I describe how Oil uses spans, span IDs, and Python/C++ exceptions to provide detailed errors, while keeping the code clean. And I link to related blog posts.

This design has worked well, but I don't claim it's the best one. I'd like to hear about other approaches.

Why Lexing and Parsing Should Be Separate

I've posted this link on the blog before, but #lexing is another place where theory and practice meet.

Lexing is non-recursive; parsing is recursive.
Do the easy thing with the fast algorithm, and the hard thing with the slow algorithm.
Scannerless parsing is a mistake for almost all problems.

Appendix: Bootstrapping Case Studies

I updated this wiki page

based on this lobste.rs discussion. It's not strictly about parsing, but may be interesting to language designers.

Here are a few observations about the metalanguage for compilers from my comments:

Throwing out the code and starting again IMO is a sign that the metalanguage was too inflexible. For example, it can be hard to quickly refactor C code, in part because memory management is a concern at every function boundary. The language encourages long functions for the same reason.
There are multiple dimensions of rigor, and they can be at odds: efficiency is one, but correctness is another. C is better for the former; ML dialects are better for the latter. (If you don’t believe this, let me test your compiler.)
- Oil uses Zephyr ASDL to get the same benefit. It has been a consistent win for 4 years. It's now statically typed with MyPy.
Bootstrapping means two different things: building a compiler from source without binaries, and writing the language in itself. Ironically the latter bootstrapping makes the former much harder!

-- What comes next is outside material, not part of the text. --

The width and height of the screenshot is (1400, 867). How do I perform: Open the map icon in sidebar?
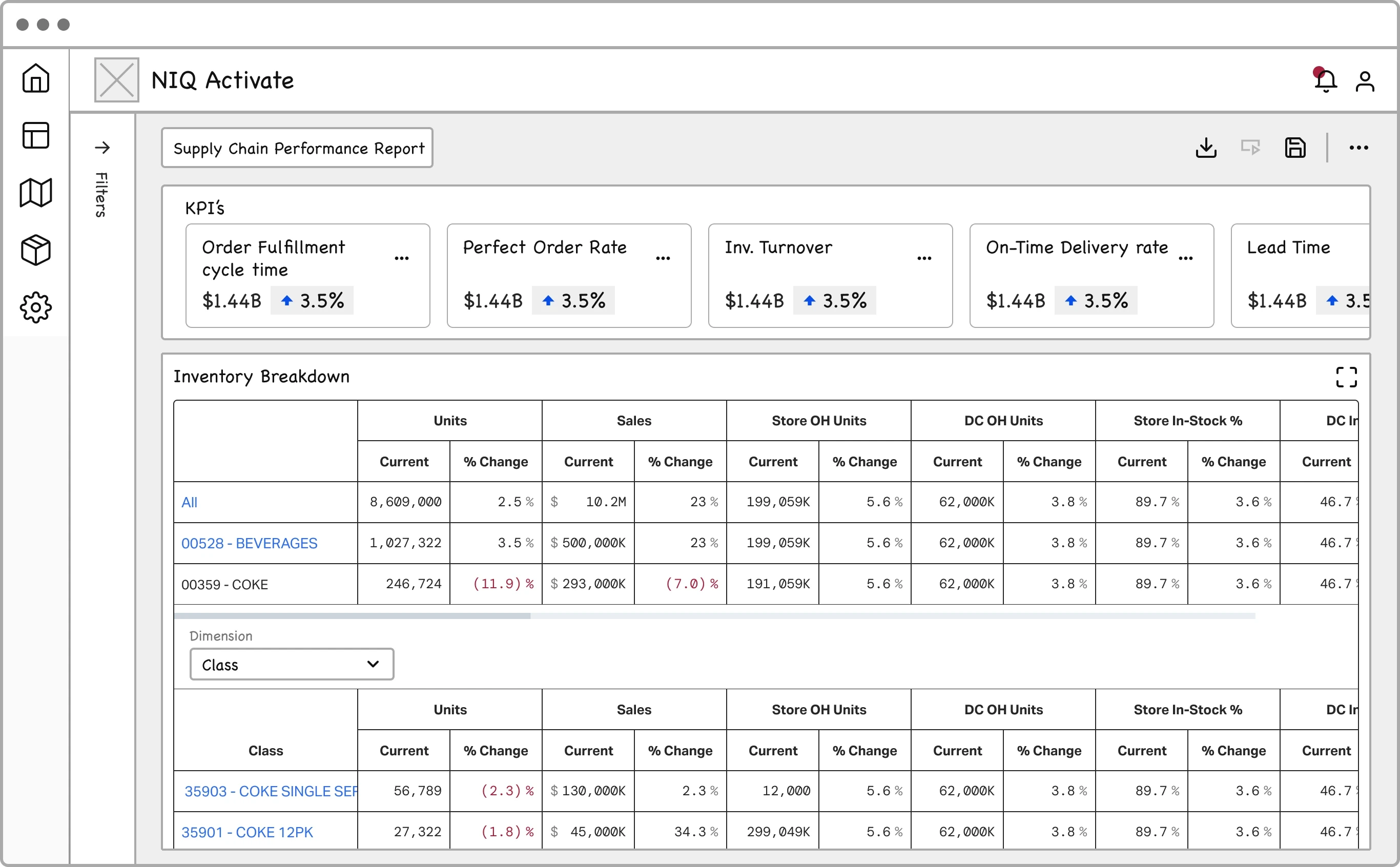pyautogui.click(x=35, y=193)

Update: When is All This Useful?

This post is mainly for experienced language implementers. If you've never written a parser, a good intro is Chapter 6: Parsing Expressions in Crafting Interpreters.

It will give you just enough theory to write your first parser. After that, the theory above will be more useful (CFGs and PEGs, for example).

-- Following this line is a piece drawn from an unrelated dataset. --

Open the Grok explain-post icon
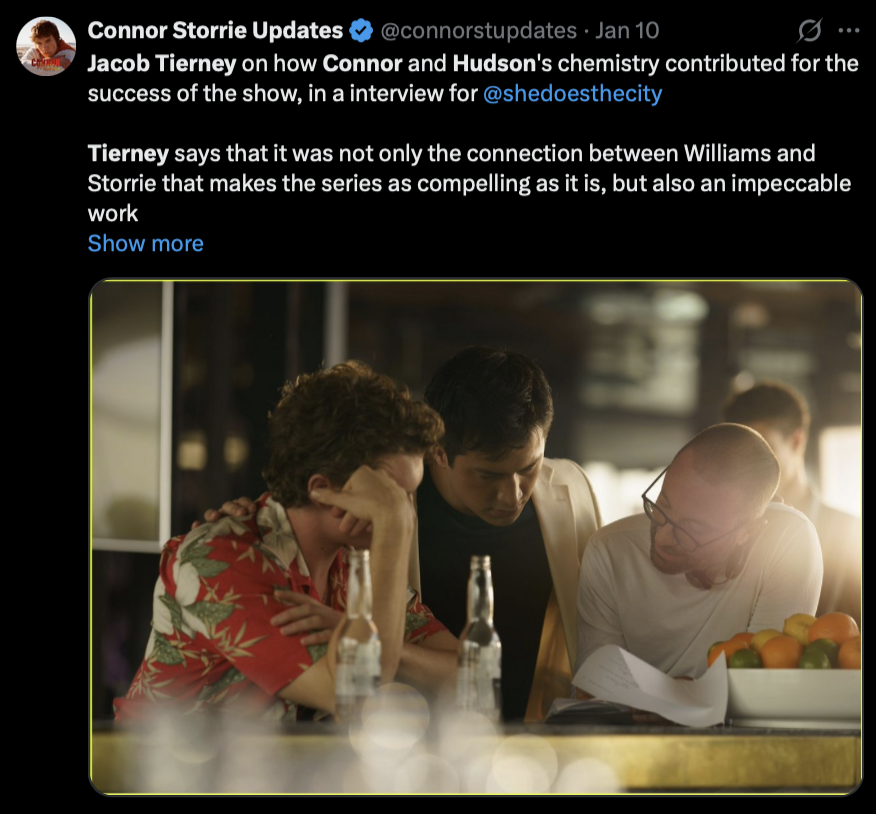The image size is (876, 814). pos(809,31)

Why use theory? One reason is that writing a parser isn't the same thing as designing the syntax for a language. For example, many language specifications contain grammars.

And most languages have 2 or 3 widely used parsers, so it helps to be "abstract" about the syntax. Bootstrapping is one reason that you will need to write another parser, but here are more important use cases:

IDEs usually have entirely separate parsers because they need to handle incomplete code. After being knee-deep in CLion in December, I appreciate how much work goes into a good IDE.
Profiling and debugging rely on location info generated by your compiler front end. For example, GDB knows how to step through your code line-by-line because it reads debug info from binaries compiled with -g.
Linters (pep8), autoformatters (go fmt, clang-format), and automatic translators (#osh-to-oil) need different representations of your code than compilers do.

An anecdote to show why this matters: While debugging the garbage collector, I ran into an issue a where GDB used incorrect location info when debugging binaries compiled with Address Sanitizer. This led to confusing and frustrating sessions where I was literally debugging the wrong code.

While I don't know the exact cause of this issue, the general point is that good tools rely on good front ends. Front ends have non-obvious design decisions that percolate throughout the interpreter or compiler. The above link about error handling architecture elaborates on this.